Return all lines from the listing below that include the word "will".

ENTRIES PROVIDED:

================================

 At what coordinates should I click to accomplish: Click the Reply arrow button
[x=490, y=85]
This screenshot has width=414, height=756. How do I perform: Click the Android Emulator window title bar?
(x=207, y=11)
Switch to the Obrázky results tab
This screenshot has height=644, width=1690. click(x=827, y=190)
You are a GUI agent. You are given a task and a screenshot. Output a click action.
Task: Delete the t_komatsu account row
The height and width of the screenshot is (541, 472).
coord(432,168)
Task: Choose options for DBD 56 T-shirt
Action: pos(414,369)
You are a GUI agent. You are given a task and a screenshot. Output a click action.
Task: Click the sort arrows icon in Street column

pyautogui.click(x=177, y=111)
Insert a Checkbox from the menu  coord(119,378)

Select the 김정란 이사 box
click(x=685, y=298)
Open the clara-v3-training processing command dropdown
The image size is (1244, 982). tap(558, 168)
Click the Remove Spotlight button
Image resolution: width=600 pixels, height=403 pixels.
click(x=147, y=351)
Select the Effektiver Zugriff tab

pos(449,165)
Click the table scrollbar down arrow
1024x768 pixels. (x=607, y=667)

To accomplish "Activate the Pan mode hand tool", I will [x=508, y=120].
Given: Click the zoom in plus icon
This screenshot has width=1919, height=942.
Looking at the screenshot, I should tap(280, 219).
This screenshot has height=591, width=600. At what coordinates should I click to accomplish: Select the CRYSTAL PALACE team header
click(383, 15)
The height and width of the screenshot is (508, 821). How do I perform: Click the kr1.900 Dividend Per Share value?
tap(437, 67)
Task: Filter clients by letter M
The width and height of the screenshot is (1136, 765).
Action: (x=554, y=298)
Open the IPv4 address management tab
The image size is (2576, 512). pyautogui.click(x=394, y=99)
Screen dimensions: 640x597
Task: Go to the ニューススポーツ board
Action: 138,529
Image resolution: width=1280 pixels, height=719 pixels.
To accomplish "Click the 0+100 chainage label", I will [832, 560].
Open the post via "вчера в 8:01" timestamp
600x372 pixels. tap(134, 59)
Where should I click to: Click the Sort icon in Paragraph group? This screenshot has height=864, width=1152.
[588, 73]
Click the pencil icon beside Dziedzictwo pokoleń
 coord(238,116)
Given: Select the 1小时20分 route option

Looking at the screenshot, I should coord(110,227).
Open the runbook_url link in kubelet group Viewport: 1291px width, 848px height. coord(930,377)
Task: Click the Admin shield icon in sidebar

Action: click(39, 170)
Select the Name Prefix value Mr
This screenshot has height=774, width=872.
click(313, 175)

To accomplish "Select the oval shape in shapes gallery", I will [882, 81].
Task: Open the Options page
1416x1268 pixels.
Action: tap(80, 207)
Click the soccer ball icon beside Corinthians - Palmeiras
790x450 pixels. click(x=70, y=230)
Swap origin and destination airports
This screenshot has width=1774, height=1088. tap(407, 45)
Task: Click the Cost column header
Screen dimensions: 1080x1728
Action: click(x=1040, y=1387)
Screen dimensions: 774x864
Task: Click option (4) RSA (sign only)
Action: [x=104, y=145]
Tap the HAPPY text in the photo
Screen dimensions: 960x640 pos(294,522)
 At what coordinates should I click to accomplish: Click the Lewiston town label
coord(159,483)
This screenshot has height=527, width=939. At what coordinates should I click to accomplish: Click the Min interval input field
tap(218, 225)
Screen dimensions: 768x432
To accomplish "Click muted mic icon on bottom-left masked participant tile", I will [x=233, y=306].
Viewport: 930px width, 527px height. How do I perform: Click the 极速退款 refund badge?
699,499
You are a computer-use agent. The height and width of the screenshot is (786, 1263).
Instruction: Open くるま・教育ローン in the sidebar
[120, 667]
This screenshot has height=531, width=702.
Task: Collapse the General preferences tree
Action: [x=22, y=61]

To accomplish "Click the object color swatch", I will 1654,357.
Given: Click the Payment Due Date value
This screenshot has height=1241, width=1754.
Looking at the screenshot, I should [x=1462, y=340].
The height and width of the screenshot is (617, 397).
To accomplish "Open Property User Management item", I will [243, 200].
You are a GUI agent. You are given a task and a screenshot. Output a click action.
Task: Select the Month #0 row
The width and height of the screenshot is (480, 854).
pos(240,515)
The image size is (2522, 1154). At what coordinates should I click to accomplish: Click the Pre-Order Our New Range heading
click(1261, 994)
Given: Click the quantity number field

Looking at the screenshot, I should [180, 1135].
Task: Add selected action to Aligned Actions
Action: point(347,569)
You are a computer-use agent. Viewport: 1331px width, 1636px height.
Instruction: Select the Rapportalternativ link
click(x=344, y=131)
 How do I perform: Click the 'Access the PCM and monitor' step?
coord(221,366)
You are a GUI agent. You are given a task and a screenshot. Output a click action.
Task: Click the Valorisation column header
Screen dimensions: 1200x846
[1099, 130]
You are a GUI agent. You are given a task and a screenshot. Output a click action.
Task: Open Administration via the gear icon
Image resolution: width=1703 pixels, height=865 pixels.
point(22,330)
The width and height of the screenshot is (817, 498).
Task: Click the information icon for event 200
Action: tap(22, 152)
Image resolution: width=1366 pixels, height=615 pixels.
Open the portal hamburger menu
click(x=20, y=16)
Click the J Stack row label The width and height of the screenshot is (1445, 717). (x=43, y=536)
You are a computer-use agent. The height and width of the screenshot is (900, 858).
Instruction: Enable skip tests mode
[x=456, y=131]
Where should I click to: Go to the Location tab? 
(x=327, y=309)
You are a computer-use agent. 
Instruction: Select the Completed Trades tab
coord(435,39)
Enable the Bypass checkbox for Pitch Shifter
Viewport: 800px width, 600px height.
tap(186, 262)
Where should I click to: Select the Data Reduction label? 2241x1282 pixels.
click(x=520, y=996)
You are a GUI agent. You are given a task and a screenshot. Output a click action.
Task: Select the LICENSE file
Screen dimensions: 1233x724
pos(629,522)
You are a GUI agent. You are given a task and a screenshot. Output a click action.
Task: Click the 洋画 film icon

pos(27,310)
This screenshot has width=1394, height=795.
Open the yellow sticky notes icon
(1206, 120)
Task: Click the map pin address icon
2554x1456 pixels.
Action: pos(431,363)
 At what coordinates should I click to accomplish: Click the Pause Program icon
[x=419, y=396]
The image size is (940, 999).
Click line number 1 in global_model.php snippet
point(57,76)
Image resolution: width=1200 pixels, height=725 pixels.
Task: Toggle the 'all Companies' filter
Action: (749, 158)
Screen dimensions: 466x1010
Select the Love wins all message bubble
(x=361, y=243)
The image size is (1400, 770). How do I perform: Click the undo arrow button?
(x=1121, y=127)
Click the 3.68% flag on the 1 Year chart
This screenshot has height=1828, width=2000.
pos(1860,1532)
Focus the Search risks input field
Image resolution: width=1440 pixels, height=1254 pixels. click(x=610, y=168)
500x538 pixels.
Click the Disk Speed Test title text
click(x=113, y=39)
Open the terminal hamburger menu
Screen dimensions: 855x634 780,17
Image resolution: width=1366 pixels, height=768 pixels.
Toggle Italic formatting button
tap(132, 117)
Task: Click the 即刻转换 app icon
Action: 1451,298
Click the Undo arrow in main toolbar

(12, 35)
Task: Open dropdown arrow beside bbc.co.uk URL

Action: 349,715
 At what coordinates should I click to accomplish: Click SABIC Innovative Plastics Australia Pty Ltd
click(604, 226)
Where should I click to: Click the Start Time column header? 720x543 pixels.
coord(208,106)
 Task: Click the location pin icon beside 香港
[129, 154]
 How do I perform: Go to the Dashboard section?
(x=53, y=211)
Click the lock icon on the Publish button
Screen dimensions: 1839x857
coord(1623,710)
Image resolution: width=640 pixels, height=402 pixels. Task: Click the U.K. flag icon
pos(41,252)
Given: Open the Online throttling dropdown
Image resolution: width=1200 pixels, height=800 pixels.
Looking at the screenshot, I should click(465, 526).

================================

RESULT OF THE TASK:
To accomplish "Activate the Pan mode hand tool", I will [x=508, y=120].
To accomplish "Click the 0+100 chainage label", I will [832, 560].
To accomplish "Select the oval shape in shapes gallery", I will [882, 81].
To accomplish "Click muted mic icon on bottom-left masked participant tile", I will [x=233, y=306].
To accomplish "Click the object color swatch", I will 1654,357.
To accomplish "Open Property User Management item", I will [243, 200].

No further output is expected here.